### TEXT UNDER STUDY ###

Even so, the market is impatient for assay results, a fresh resource calculation, and disturbed by the sudden resignation of Ben. But over the next few months those issues will fade, though, which is why the recent sell-off should be seen as an opportunity for investors to buy rather than a reason to sell. Because whichever way you analyse Katanning it is big, and getting bigger.
Over time, and depending on drilling success, the discovery (or re-discovery to be more accurate) of the geological structures cutting across Ausgold’s tenements in the south-west of Australia could be comparable to the 26 million ounce Boddington gold project of Newmont, which has certain look-alike characteristics and is located 100 kilometres to the north-west.
Comparing Katanning with Boddington earned Ausgold an early chiding from Minesite’s Man in Oz, largely because the overall tenement package was named Boddington South, which seemed a bit like using South Brussels as a name for Paris given the similar distance between the locations. However, that modest rubbishing taught Minesite’s Man a small home truth about Ausgold. The man who called to explain what’s afoot at Katanning last year when Minesite made the Brussels comparison was Bob, not Ben. What that says is that the man in charge today was really the man in charge back then, even if Ben had the title and key to the executive bathroom.
Reluctant as he might be to get back in harness as a day-to-day executive, Bob brings 27 years of mineral development experience to the job, plus the successful development of 10 mining projects around the world, plus training as a minerals economist. That final gong, earned as part of his Masters degree from Queens University in Canada means that Katanning (or Boddington South, depending on your level of enthusiasm) is in the hands of a man more interested in making money from mining than turning Australia’s south-west into a colander by using expensive drilling rigs.

###

» TASK 1: In the text on Ausgold's Katanning project, how many years of mineral development experience does Bob bring to the job?
» TASK 2: Summarize the text on Ausgold's Katanning project in two sentences.
» TASK 3: Write the next part of the text on Ausgold's Katanning project, picking up after its final sentence.

### PROVIDED INFORMATION ###

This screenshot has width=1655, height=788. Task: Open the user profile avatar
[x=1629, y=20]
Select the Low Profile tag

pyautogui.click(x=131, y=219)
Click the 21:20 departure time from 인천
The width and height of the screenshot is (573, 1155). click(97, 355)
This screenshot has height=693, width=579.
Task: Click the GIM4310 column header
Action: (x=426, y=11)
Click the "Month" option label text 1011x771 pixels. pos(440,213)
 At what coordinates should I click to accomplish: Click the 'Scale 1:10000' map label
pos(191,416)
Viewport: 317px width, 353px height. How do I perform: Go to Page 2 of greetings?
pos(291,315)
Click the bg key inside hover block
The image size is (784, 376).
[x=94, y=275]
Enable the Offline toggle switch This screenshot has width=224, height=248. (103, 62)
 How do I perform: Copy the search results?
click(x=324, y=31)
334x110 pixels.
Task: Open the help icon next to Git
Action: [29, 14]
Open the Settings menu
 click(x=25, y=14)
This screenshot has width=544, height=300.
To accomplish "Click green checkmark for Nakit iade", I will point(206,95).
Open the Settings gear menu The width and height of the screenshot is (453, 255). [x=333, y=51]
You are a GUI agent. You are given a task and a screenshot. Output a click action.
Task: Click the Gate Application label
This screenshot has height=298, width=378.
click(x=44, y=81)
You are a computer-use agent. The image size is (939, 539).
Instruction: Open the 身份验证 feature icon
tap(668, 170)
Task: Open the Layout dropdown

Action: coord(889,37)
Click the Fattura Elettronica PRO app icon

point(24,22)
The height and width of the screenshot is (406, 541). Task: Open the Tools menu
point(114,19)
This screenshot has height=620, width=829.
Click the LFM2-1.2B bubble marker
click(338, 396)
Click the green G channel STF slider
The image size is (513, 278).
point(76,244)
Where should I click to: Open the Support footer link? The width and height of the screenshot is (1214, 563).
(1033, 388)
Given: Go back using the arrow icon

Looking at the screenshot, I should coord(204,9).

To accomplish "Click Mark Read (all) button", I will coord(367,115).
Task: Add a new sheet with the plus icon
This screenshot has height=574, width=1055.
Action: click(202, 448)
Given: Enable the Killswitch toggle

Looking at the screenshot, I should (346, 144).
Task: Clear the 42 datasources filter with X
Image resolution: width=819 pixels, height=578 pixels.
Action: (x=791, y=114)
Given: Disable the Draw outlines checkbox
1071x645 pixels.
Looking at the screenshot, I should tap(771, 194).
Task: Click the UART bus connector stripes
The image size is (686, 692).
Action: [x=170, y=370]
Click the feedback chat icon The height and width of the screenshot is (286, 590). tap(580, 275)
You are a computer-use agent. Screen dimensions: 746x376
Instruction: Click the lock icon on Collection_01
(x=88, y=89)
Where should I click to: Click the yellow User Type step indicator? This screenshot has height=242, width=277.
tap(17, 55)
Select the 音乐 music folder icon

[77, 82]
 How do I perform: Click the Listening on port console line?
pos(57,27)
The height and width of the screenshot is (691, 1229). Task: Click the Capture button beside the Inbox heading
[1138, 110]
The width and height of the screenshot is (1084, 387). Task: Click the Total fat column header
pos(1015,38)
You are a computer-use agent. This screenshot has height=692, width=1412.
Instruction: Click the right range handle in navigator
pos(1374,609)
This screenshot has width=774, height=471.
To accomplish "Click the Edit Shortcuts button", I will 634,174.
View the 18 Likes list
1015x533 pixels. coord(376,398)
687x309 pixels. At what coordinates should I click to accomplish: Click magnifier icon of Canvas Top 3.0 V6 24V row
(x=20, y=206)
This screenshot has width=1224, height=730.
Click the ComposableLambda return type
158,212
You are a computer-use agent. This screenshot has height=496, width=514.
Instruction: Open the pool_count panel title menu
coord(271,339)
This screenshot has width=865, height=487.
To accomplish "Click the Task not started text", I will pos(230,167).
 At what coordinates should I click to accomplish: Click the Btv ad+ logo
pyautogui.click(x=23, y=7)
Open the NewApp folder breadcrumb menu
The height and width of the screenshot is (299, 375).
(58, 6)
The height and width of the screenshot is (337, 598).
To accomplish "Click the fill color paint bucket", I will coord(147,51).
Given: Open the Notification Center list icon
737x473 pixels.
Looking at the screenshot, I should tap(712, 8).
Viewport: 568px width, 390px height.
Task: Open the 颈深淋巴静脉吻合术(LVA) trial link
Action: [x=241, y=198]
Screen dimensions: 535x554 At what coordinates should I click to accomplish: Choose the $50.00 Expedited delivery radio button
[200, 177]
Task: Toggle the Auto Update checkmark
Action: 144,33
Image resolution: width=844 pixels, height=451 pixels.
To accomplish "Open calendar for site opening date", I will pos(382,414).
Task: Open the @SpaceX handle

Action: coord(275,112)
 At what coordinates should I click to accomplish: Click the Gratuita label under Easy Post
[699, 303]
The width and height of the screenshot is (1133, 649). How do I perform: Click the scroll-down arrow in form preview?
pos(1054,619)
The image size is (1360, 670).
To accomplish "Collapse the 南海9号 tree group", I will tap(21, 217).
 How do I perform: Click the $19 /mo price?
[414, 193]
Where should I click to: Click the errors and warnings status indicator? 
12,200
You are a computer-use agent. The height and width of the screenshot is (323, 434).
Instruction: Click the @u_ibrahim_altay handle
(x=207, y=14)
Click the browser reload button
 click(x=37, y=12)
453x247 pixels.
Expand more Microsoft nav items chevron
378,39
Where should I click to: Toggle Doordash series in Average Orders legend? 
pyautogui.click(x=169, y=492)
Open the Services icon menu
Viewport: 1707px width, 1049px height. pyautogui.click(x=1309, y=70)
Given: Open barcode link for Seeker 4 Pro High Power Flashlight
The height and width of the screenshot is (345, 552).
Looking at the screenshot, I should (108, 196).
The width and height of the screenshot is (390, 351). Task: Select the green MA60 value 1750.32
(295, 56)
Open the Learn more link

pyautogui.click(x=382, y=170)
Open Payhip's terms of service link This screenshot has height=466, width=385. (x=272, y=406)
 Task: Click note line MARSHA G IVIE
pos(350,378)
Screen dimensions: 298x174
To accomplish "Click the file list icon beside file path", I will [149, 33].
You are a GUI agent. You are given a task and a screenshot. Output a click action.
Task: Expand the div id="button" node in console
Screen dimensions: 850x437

###

» WRITTEN RESPONSE 1: 27 years.

» WRITTEN RESPONSE 2: Although the market is unsettled by awaited assay results, a pending resource calculation and Ben's sudden resignation, the recent sell-off is presented as a buying opportunity because Katanning is big and growing, and depending on drilling success it could be comparable to Newmont's 26 million ounce Boddington project about 100 kilometres to the north-west. Bob, who was effectively in charge even when Ben held the title, brings 27 years of mineral development experience, the successful development of 10 mining projects and training as a minerals economist.

» WRITTEN RESPONSE 3:
At site, those drilling rigs are pursuing a number of targets, with a view to fine-tuning the geological understanding of twin mineralised structures, the eastern and western corridors. An orebody on the eastern structure, Jinkas, was mined with minimal success in the 1990s when the gold price was struggling to rise above US$300 an ounce. “We’re currently drilling out 4.25 kilometres of strike along the eastern corridor, through Jinkas and north to the Neighbours structure”, Bob said. “We’re doing that on 80 metre fences [lines of drilling 80 metres apart], with deeper holes at a number of locations. The deeper holes will tell us what’s happening deeper in the structures.”
News flow from Ausgold will accelerate over the next six months as assay results are received and the Katanning project moves towards a fresh resource statement. Whatever that resource number looks like, it will not be the end of work at Katanning. Rather it will be just the start, as future drilling targets are now being identified at the northern and southern ends of the eastern and western corridors. The distance between the Lukin prospect in the south and Jackson in the north stretches 18 kilometres, and while it would be unrealistic to expect economic gold along the full distance, that is a factor that cannot be discounted – especially given that the 18 kilometres of future drill targets are located within more than 150 kilometres of previously unmapped Achaean-age greenstone, a type of rock which has hosted most of the gold that’s ever been mined in the south of Western Australia.